Exercise data:
=== Section Start ===

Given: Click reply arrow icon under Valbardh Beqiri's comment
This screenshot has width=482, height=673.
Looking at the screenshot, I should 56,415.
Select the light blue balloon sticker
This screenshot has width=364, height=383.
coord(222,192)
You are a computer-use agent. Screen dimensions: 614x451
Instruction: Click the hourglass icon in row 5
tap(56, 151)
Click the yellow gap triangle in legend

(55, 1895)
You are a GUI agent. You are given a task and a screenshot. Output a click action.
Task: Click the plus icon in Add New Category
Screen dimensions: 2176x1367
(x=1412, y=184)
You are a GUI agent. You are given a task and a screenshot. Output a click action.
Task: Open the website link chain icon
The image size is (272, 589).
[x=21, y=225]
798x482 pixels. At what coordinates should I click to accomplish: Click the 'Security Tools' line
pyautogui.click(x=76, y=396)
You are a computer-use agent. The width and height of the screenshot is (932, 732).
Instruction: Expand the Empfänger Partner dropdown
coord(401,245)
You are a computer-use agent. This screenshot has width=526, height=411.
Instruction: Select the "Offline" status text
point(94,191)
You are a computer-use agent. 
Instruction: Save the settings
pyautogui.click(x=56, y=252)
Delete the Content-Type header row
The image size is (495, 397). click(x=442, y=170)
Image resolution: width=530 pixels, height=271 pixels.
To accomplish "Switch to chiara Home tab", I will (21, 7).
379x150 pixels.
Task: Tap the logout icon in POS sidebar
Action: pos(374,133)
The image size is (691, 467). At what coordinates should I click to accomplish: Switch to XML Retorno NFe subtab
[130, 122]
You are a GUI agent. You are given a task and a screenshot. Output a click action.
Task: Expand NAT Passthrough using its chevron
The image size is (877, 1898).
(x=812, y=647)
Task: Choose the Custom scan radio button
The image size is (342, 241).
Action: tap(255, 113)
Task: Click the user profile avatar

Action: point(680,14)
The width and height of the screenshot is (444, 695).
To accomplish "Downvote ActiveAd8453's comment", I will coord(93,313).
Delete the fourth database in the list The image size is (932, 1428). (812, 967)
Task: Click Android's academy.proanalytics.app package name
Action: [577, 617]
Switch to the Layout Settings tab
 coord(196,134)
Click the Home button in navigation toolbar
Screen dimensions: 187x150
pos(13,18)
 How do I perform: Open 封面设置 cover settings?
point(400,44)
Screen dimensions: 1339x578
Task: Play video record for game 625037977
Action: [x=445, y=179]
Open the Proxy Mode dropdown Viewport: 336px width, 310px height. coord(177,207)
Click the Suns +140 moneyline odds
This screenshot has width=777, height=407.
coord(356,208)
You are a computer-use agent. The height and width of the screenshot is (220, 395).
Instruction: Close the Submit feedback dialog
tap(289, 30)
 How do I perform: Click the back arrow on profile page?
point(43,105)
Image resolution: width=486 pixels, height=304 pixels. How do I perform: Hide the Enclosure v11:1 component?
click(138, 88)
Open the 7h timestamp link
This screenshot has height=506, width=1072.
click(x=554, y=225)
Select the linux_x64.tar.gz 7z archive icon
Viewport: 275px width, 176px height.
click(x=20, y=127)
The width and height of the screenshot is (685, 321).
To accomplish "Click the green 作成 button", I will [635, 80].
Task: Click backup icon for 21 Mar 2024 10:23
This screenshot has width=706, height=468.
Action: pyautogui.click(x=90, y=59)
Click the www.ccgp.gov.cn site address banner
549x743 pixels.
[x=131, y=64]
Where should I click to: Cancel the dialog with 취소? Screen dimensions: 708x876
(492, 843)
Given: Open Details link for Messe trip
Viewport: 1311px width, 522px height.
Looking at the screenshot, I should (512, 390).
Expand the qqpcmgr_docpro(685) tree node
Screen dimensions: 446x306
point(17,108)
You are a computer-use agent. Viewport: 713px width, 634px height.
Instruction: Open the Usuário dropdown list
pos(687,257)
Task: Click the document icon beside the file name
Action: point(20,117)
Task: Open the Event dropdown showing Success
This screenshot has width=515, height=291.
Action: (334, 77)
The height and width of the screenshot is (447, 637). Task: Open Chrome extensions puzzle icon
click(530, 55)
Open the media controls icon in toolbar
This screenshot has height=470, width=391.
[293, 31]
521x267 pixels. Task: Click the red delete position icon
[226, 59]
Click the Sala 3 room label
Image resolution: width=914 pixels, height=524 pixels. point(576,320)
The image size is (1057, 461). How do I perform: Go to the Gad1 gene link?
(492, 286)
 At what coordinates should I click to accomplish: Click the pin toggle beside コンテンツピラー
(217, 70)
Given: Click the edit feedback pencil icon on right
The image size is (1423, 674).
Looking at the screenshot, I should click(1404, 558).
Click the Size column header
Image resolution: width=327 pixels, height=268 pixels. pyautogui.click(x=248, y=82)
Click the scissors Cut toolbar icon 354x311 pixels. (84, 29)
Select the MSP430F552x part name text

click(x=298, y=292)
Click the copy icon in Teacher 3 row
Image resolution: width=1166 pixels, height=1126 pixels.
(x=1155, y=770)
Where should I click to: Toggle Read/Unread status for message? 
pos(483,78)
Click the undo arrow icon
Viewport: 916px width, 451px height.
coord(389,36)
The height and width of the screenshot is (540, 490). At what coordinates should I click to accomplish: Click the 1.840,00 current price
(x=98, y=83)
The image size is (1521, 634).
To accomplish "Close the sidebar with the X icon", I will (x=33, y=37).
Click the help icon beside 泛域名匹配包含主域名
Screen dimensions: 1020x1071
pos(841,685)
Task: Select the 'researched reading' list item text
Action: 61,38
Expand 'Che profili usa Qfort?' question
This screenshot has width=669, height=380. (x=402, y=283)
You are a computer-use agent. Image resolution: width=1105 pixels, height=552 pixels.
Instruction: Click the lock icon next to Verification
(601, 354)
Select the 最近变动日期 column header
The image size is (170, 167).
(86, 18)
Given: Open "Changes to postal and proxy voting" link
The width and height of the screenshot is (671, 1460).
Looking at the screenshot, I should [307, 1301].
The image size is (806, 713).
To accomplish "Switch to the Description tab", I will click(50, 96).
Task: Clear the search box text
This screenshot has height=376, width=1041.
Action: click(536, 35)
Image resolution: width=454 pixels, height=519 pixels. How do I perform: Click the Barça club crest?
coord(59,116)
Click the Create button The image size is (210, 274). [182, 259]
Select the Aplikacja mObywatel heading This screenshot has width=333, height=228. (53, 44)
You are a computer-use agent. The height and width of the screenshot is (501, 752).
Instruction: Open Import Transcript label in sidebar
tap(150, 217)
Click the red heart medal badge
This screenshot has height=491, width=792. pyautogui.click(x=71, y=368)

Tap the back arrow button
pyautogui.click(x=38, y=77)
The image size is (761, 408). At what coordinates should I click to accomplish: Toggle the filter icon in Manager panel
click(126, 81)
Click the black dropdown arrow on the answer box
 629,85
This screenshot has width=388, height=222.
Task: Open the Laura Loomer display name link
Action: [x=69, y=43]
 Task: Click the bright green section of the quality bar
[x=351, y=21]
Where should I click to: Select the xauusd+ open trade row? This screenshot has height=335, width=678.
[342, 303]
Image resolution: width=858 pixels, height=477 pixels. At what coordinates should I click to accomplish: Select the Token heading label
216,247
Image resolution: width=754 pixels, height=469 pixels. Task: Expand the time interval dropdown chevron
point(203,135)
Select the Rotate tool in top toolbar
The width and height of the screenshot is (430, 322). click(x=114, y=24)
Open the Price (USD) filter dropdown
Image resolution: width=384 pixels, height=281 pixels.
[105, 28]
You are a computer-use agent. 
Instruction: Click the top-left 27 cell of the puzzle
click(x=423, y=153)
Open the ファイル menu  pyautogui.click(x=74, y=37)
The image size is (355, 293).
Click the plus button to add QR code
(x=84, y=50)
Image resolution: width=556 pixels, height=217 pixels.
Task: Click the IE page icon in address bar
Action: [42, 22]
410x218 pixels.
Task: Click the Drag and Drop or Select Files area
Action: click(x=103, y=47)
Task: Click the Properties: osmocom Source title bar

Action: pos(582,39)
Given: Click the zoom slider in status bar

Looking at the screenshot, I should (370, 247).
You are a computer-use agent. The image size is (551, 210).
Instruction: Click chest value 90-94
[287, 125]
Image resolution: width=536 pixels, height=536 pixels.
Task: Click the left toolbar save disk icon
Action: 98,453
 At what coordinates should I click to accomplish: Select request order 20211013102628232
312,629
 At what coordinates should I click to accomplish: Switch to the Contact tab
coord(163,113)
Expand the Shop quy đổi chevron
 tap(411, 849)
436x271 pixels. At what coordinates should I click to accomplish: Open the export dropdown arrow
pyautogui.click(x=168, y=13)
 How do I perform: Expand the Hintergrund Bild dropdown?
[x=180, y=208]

=== Section End ===

Work instructions:
Retype word for word everything in the listing above from the line that holds "Instruction: Click the hourglass" down to the line that holds "You are a computer-use agent. The width". Keep both end lines and leave out the rest.

Answer to this task:
Instruction: Click the hourglass icon in row 5
tap(56, 151)
Click the yellow gap triangle in legend

(55, 1895)
You are a GUI agent. You are given a task and a screenshot. Output a click action.
Task: Click the plus icon in Add New Category
Screen dimensions: 2176x1367
(x=1412, y=184)
You are a GUI agent. You are given a task and a screenshot. Output a click action.
Task: Open the website link chain icon
The image size is (272, 589).
[x=21, y=225]
798x482 pixels. At what coordinates should I click to accomplish: Click the 'Security Tools' line
pyautogui.click(x=76, y=396)
You are a computer-use agent. The width and height of the screenshot is (932, 732).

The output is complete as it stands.